** Extracted entries follows **
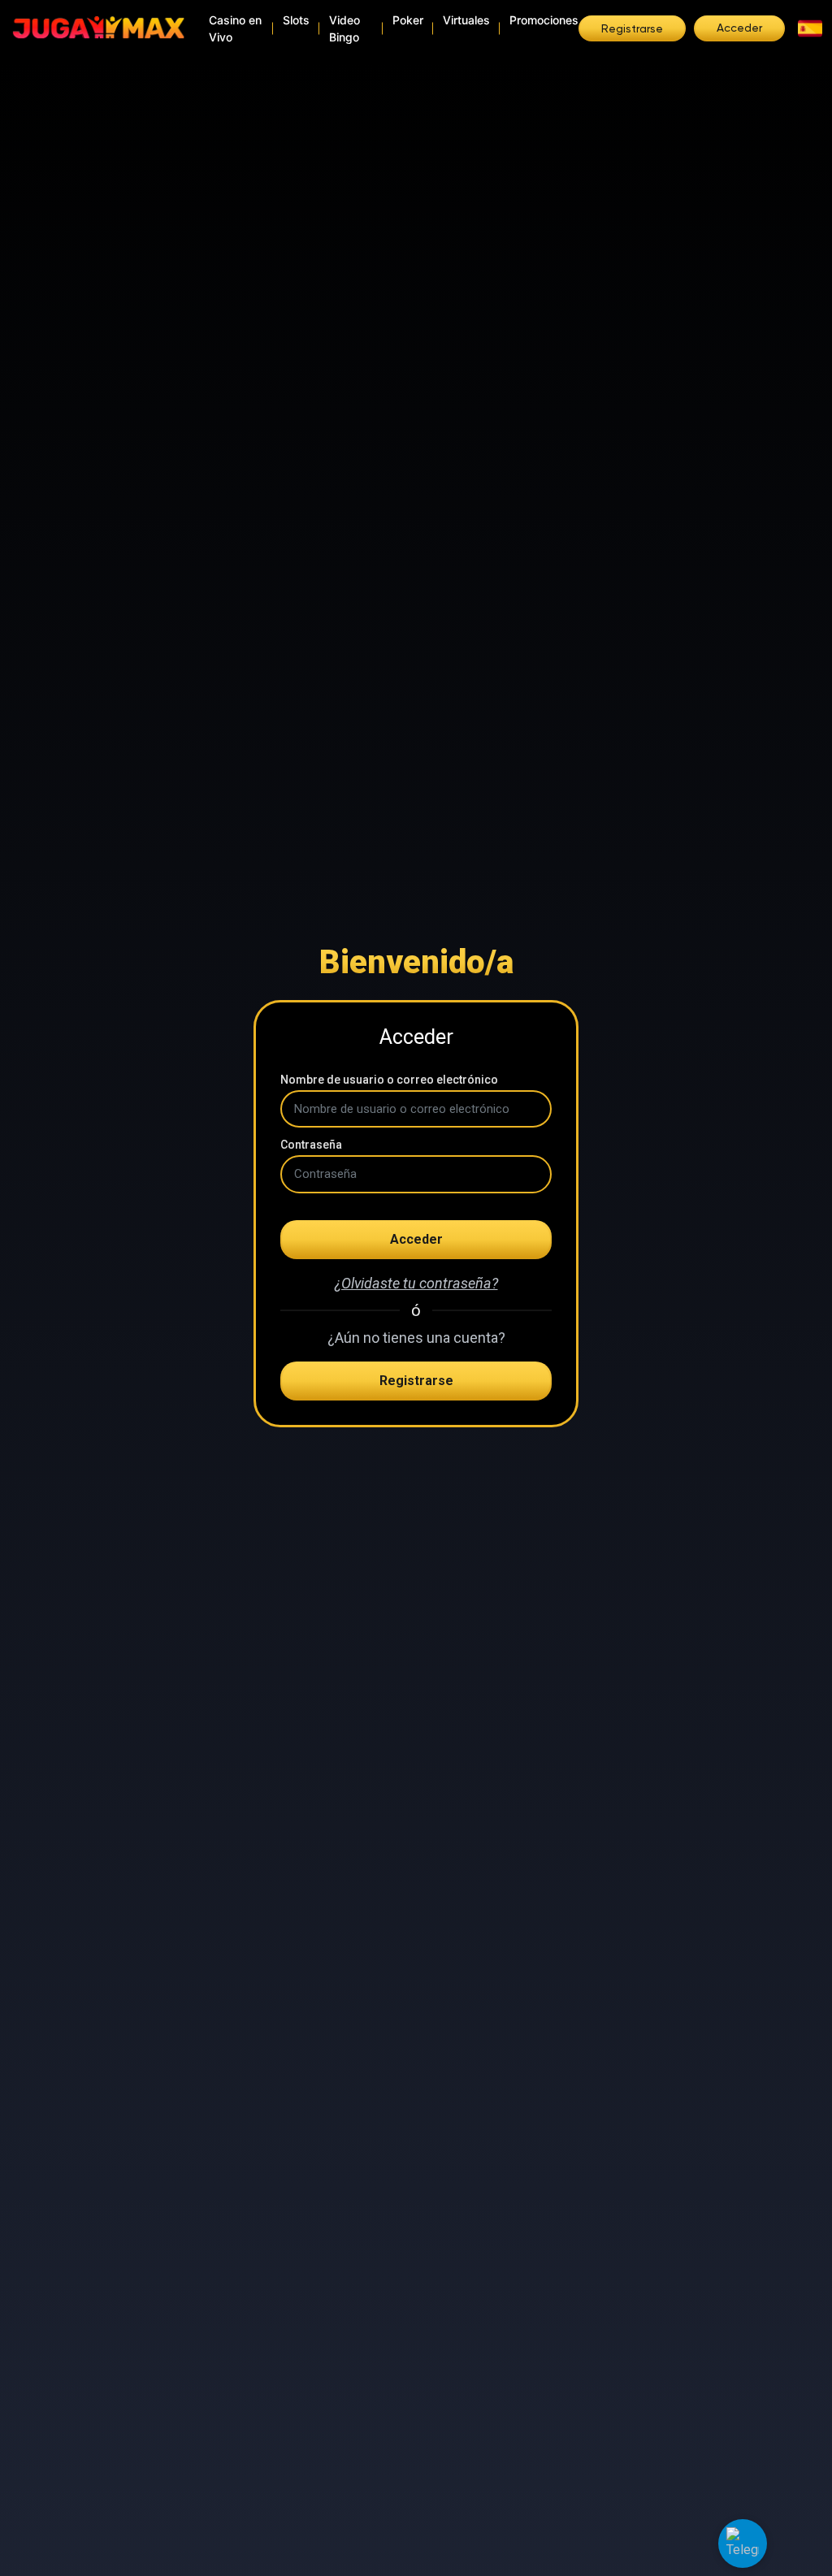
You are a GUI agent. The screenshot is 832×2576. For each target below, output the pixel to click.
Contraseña (311, 1144)
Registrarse (416, 1380)
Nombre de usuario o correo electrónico (389, 1079)
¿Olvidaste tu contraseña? (416, 1283)
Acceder (416, 1239)
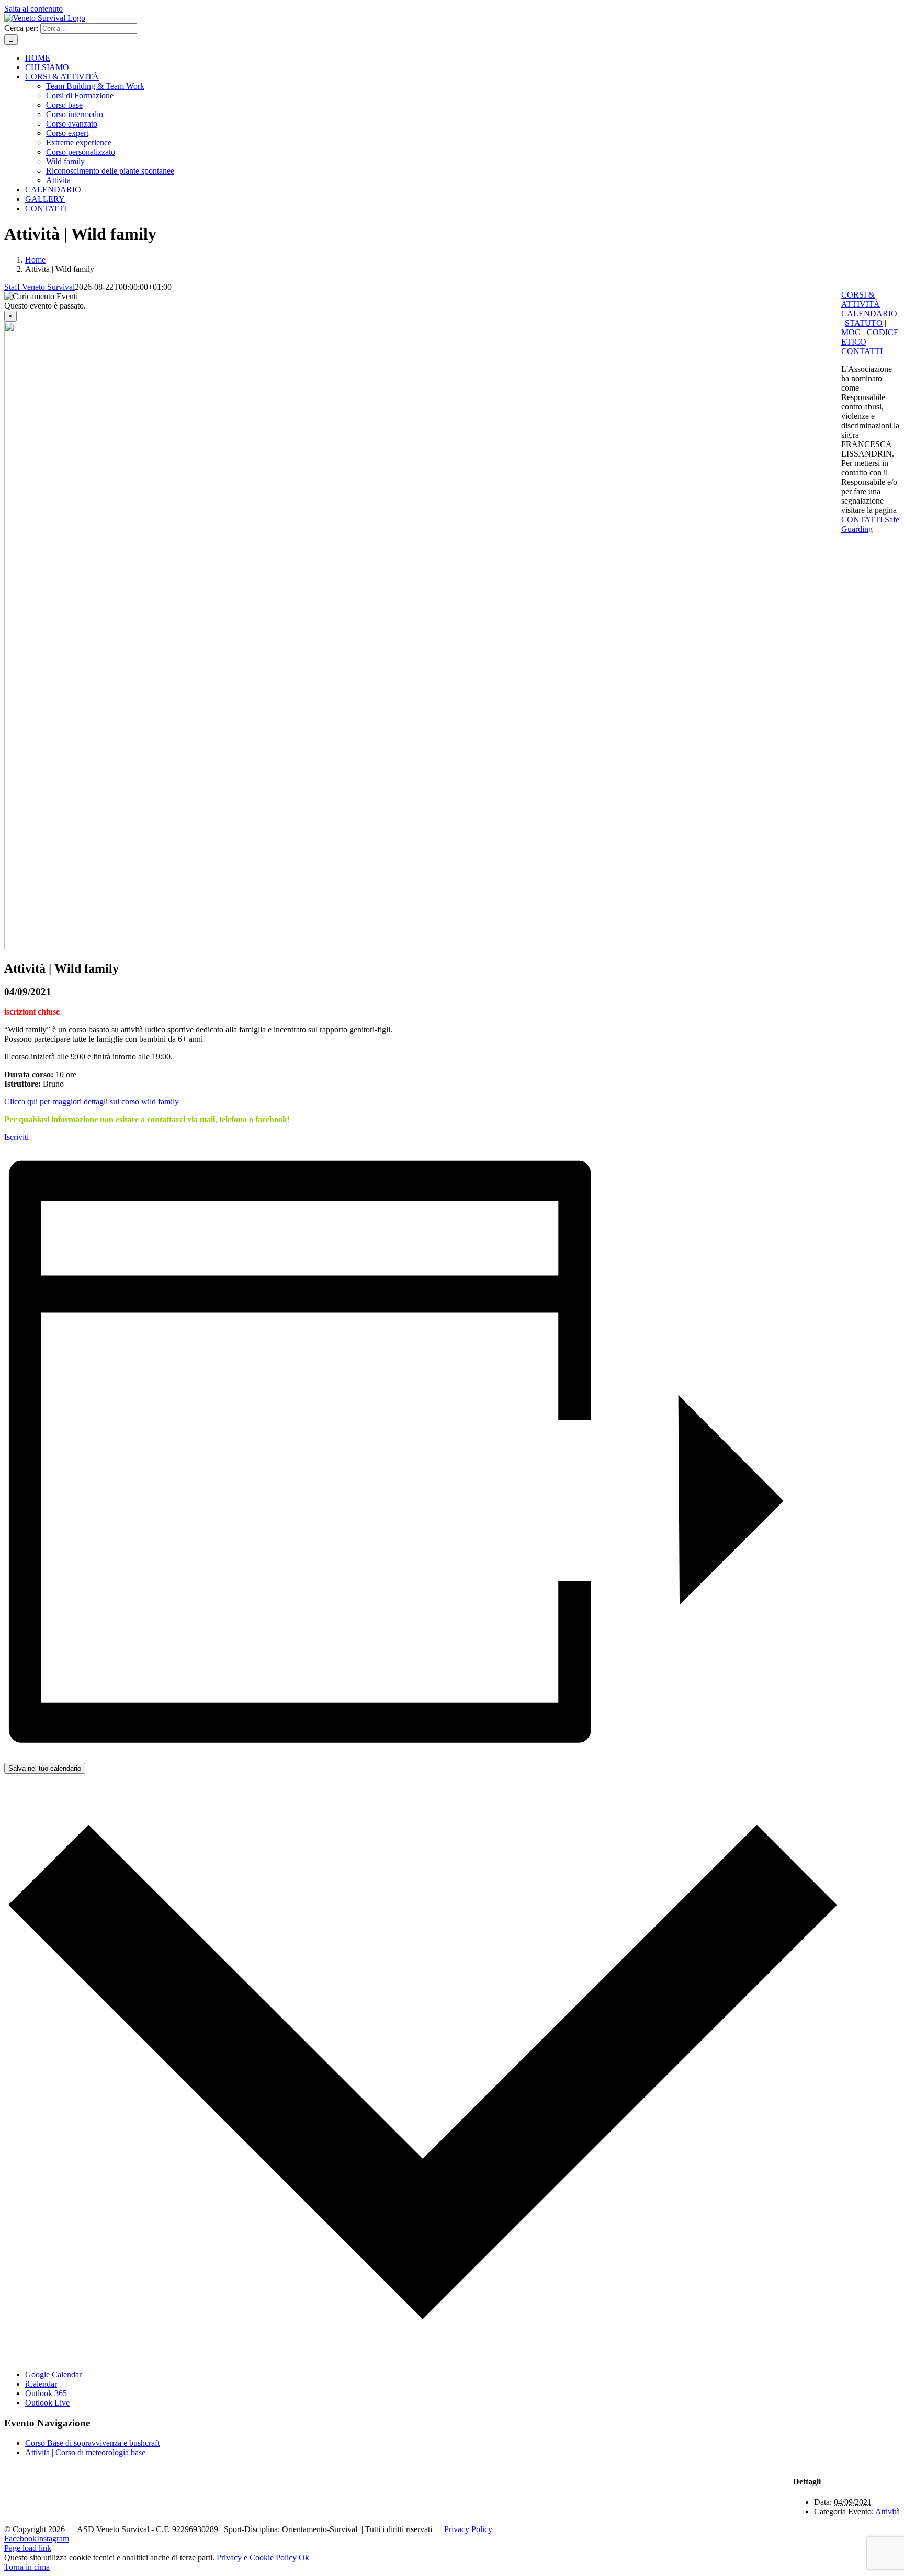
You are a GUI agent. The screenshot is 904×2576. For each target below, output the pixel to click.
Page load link (27, 2548)
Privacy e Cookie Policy (257, 2557)
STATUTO (864, 322)
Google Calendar (53, 2374)
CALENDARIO (869, 313)
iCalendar (41, 2383)
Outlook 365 (46, 2393)
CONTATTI (862, 351)
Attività (887, 2511)
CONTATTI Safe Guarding (870, 524)
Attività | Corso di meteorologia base (85, 2452)
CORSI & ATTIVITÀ (860, 299)
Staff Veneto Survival (39, 286)
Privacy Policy (468, 2529)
** End of Extracted entries **
- [How to complete this task] Without including any pictures, please restate all the records exactly.

- [Response to this exercise]
You are a GUI agent. The screenshot is 832×2576. For each target below, output the pixel to click.
Contraseña (311, 1144)
Registrarse (416, 1380)
Nombre de usuario o correo electrónico (389, 1079)
¿Olvidaste tu contraseña? (416, 1283)
Acceder (416, 1239)
You are a GUI agent. The screenshot is 904×2576. For each target below, output the pixel to click.
Page load link (27, 2548)
Privacy e Cookie Policy (257, 2557)
STATUTO (864, 322)
Google Calendar (53, 2374)
CALENDARIO (869, 313)
iCalendar (41, 2383)
Outlook 365 (46, 2393)
CONTATTI (862, 351)
Attività (887, 2511)
CONTATTI Safe Guarding (870, 524)
Attività | Corso di meteorologia base (85, 2452)
CORSI & ATTIVITÀ (860, 299)
Staff Veneto Survival (39, 286)
Privacy Policy (468, 2529)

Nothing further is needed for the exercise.